About 10 percent of the total 2.2 million small and medium enterprises (SMEs) in Thailand are likely to close down or relocate to other countries within the upcoming six months after the minimum wage was raised to 9.7 U.S. dollars this month, according to the Thai Chamber of Commerce (TCC).

TCC projected that some 5.6 percent of SMEs, which employ 1-25 workers nationwide will be forced to close while 5 percent of them would move out to invest overseas, local media reported Tuesday.

Only 1 percent of all companies would feel no pressure from the wage hike, and those are large firms with more than 500 workers, TCC's study said.

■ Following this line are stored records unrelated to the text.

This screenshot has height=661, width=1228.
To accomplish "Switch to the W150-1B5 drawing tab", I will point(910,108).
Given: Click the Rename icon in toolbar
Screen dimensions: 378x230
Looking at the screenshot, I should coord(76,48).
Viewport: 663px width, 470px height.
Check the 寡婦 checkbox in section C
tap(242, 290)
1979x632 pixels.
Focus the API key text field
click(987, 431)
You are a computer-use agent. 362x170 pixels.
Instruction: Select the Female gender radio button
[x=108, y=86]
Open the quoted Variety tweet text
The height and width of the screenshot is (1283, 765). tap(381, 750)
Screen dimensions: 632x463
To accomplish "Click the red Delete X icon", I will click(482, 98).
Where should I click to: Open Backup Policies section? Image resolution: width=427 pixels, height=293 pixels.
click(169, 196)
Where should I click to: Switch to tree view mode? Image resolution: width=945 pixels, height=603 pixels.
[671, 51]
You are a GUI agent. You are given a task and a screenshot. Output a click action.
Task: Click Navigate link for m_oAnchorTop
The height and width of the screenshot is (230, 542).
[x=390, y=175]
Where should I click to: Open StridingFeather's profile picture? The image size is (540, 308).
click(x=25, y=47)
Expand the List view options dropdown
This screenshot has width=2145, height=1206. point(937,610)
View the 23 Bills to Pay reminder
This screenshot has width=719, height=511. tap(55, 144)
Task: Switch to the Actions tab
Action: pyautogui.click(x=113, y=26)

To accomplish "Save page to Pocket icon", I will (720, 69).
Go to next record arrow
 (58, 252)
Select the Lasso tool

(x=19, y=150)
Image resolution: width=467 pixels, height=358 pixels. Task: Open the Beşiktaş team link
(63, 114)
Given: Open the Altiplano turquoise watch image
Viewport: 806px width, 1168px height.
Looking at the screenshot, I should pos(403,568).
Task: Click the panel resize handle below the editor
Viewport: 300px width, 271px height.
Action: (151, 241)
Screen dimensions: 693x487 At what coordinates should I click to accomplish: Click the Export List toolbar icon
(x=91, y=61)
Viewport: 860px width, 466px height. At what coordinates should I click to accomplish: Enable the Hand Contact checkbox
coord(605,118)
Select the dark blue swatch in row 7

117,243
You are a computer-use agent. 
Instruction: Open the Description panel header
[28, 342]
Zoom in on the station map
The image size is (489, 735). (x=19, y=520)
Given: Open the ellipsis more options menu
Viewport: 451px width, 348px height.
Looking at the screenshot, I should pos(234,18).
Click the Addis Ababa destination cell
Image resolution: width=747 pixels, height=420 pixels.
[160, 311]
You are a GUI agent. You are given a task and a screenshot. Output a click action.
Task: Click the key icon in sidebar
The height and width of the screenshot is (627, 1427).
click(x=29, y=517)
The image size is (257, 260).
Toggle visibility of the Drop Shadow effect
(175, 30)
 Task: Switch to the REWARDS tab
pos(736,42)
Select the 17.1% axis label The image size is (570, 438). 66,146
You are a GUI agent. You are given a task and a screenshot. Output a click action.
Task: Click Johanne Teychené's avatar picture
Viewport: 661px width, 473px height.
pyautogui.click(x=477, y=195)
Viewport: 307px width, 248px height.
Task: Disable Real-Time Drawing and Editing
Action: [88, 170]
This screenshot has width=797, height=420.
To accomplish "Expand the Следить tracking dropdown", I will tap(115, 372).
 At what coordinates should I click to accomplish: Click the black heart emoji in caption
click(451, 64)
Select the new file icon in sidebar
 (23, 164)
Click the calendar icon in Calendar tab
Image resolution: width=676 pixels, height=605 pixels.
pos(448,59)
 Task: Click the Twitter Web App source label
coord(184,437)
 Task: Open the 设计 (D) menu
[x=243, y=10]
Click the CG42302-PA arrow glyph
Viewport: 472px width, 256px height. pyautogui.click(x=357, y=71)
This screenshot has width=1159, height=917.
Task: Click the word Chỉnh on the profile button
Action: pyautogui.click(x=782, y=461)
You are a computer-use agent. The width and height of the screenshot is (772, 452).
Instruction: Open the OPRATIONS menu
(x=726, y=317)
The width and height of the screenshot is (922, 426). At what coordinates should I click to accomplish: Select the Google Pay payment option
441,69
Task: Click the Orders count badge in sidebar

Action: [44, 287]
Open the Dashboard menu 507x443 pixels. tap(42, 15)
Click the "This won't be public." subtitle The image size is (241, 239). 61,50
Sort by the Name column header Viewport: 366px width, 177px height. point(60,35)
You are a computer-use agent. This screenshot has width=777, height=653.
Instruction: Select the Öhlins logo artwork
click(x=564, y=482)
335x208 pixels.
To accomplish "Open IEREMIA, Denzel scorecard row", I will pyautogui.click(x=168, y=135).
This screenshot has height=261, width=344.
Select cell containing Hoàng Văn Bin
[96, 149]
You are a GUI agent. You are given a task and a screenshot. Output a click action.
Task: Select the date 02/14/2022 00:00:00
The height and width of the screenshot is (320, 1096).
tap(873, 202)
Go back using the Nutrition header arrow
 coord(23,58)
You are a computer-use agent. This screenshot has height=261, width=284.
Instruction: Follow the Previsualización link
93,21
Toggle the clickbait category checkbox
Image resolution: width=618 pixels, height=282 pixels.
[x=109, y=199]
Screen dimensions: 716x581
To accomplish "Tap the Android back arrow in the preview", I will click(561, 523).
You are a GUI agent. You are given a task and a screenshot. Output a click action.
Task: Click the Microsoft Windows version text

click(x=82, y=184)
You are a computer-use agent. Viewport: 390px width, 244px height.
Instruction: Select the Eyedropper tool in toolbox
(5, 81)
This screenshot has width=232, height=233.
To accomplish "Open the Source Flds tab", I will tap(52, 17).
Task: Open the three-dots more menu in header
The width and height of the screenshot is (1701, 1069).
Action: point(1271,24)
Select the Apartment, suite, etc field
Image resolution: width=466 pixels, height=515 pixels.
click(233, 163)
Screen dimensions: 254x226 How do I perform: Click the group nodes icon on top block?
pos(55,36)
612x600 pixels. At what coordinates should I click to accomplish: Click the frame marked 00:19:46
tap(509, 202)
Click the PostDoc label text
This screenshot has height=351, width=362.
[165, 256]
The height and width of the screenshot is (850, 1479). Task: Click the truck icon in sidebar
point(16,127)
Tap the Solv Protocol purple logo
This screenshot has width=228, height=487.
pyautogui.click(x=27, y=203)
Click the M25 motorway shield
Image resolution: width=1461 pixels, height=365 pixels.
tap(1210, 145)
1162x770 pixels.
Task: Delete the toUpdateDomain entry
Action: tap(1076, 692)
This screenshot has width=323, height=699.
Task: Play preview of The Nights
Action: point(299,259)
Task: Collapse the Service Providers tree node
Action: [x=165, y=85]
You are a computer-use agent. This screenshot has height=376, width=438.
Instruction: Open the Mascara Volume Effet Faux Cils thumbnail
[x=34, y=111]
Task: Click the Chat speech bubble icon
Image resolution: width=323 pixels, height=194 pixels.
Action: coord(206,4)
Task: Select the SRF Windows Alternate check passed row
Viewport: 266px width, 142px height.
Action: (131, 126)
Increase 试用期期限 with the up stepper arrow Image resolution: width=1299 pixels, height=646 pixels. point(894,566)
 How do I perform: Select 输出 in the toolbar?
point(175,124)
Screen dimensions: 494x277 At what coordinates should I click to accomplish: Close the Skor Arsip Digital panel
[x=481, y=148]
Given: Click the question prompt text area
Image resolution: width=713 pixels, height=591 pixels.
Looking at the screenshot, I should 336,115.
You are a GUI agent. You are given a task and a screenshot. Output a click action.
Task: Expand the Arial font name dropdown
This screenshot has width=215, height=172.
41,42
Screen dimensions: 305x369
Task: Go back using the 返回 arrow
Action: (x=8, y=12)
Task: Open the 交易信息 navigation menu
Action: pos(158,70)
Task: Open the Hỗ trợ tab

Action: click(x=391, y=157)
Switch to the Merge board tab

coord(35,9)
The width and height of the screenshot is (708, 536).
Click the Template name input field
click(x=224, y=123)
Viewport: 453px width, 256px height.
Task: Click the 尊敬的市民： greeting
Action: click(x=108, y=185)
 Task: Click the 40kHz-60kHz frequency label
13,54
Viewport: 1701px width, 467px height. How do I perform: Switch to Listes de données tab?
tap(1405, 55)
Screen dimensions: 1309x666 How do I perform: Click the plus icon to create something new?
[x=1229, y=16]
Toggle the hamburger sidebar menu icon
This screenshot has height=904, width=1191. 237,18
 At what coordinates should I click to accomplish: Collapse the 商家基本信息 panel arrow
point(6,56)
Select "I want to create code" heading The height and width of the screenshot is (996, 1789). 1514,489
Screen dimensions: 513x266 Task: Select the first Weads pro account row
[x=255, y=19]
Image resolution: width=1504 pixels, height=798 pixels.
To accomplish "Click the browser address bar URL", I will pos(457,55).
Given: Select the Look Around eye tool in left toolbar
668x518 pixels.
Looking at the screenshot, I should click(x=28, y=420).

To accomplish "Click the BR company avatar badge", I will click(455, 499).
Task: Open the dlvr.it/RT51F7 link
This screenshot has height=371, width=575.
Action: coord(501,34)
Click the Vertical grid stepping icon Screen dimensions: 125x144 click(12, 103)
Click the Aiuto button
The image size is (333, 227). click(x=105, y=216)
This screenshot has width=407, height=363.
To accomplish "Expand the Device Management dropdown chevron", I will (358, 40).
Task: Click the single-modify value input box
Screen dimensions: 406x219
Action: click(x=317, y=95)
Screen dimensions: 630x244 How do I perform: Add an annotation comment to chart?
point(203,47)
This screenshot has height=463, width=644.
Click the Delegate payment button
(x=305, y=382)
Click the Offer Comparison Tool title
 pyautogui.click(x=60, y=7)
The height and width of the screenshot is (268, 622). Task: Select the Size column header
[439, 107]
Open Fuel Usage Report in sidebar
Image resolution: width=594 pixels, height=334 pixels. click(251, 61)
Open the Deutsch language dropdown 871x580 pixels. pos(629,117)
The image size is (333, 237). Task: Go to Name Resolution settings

The chamber also anticipated that foreign direct investment to the country would possibly drop by 25 percent from the average 400 billion baht (13 billion U.S. dollars) annually. The impact would be more severe early next year as the wage hike is applied across the country, said the study.

From April 1, 2012 onwards, minimum daily wage in Thailand in seven provinces, which include the capital city of Bangkok, five other provinces in central part -- Samut Prakarn, Samutsakorn, Pathumthani, Nakorn Pathom and Nonthaburi -- and the resort island of Phuket, already rose to 300 baht (9.7 U.S. dollars).

Minimum wage rise is one of the Pheu Thai-led government's populist policies promised with the people during the election campaign ahead of July 3, poll last year.